Acute Kidney Injury: A Blocked Diagnosis
Zhi Tian Chen, Lih Yin Chong, Irushna Perera, Rizuan Mohamed

TL;DR
This case report discusses a challenging diagnosis of acute kidney injury caused by a blocked urinary catheter in an elderly patient.
Contribution
The novelty lies in highlighting how a blocked catheter can cause AKI and how initial imaging may fail to detect the obstruction.
Findings
Initial ultrasound failed to detect obstruction despite clinical suspicion of obstructive uropathy.
CT scan revealed severe hydronephrosis and bilateral hydroureter, confirming the obstruction.

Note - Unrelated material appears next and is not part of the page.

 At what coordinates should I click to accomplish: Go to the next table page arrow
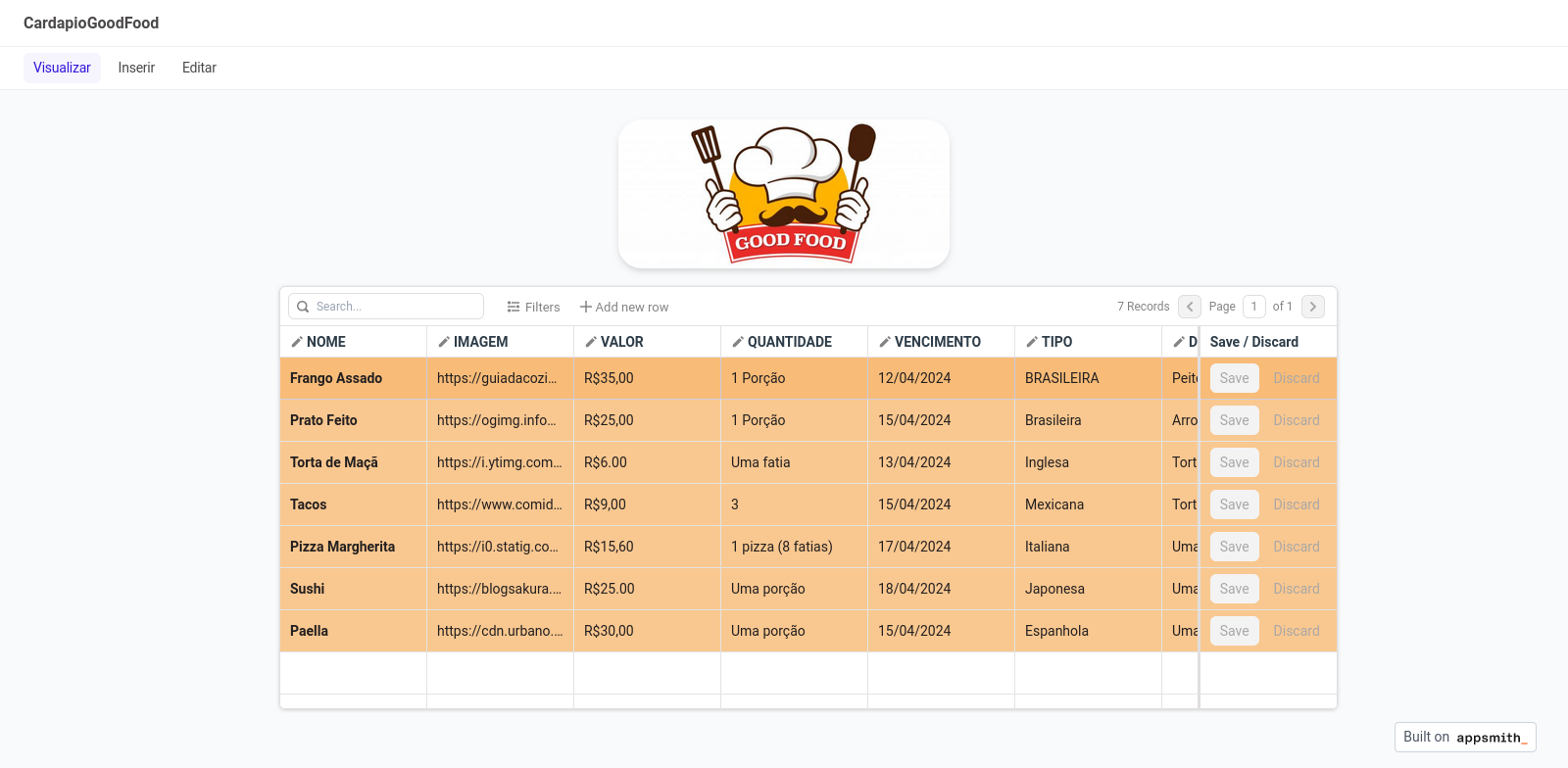coord(1313,307)
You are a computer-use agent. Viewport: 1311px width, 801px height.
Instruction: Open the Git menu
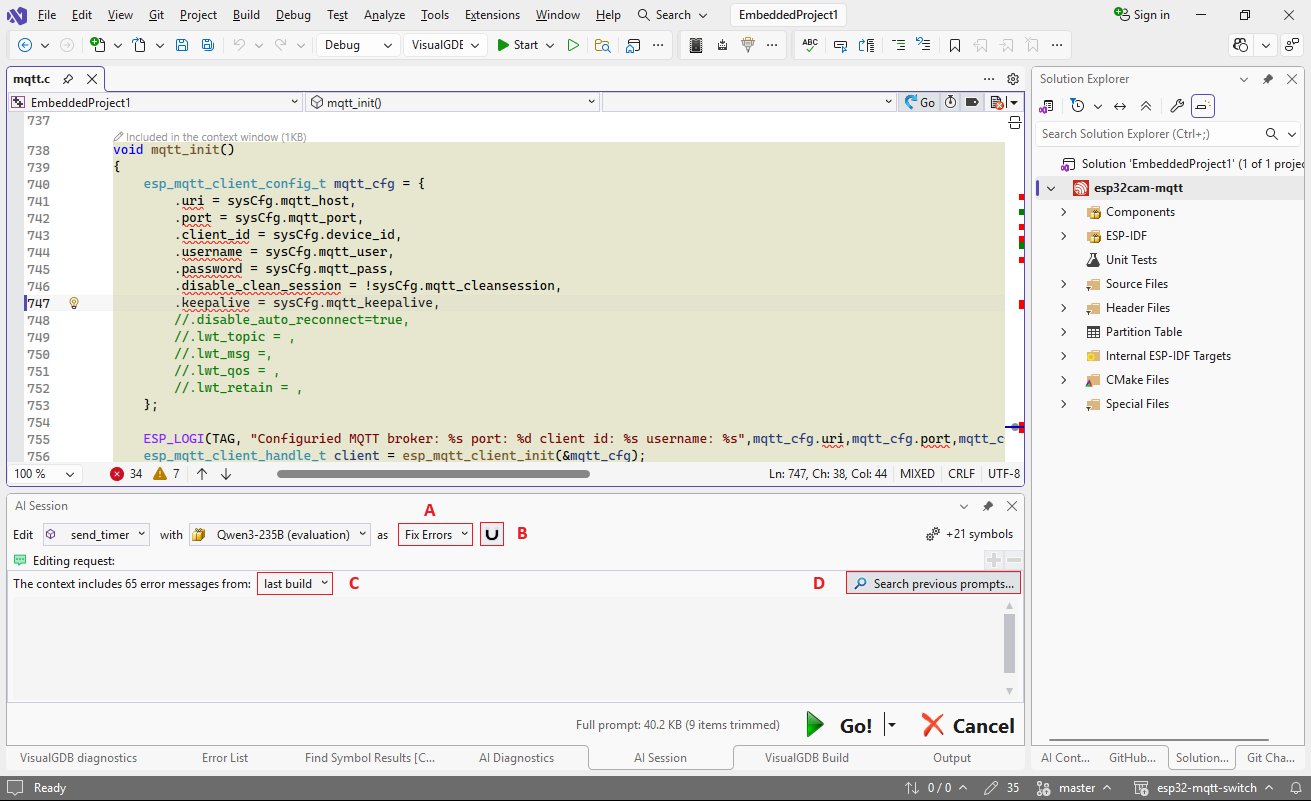(x=157, y=15)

The case emphasizes the need for clinical judgment and advanced imaging in diagnosing AKI.
Abstract
Acute kidney injury (AKI) is a common medical condition that we encounter in our daily clinical practice. However, in certain cases, ascertaining the underlying cause of the AKI could be challenging and requires a thorough history, focused investigations, and a high index of suspicion. We present the case of a 79-year-old gentleman who has been using a long-term urinary catheter and presented with AKI, which we found to be challenging to diagnose. In patients with a history of obstructive uropathy, particularly those using long-term catheters, a blocked catheter is the most probable cause of AKI. In this case, we found it challenging to establish a definitive diagnosis, given that the initial ultrasound scan of the kidneys failed to identify an obstruction. This necessitated broadening our differential diagnoses and resorting to second-line investigations such as a CT scan. As the…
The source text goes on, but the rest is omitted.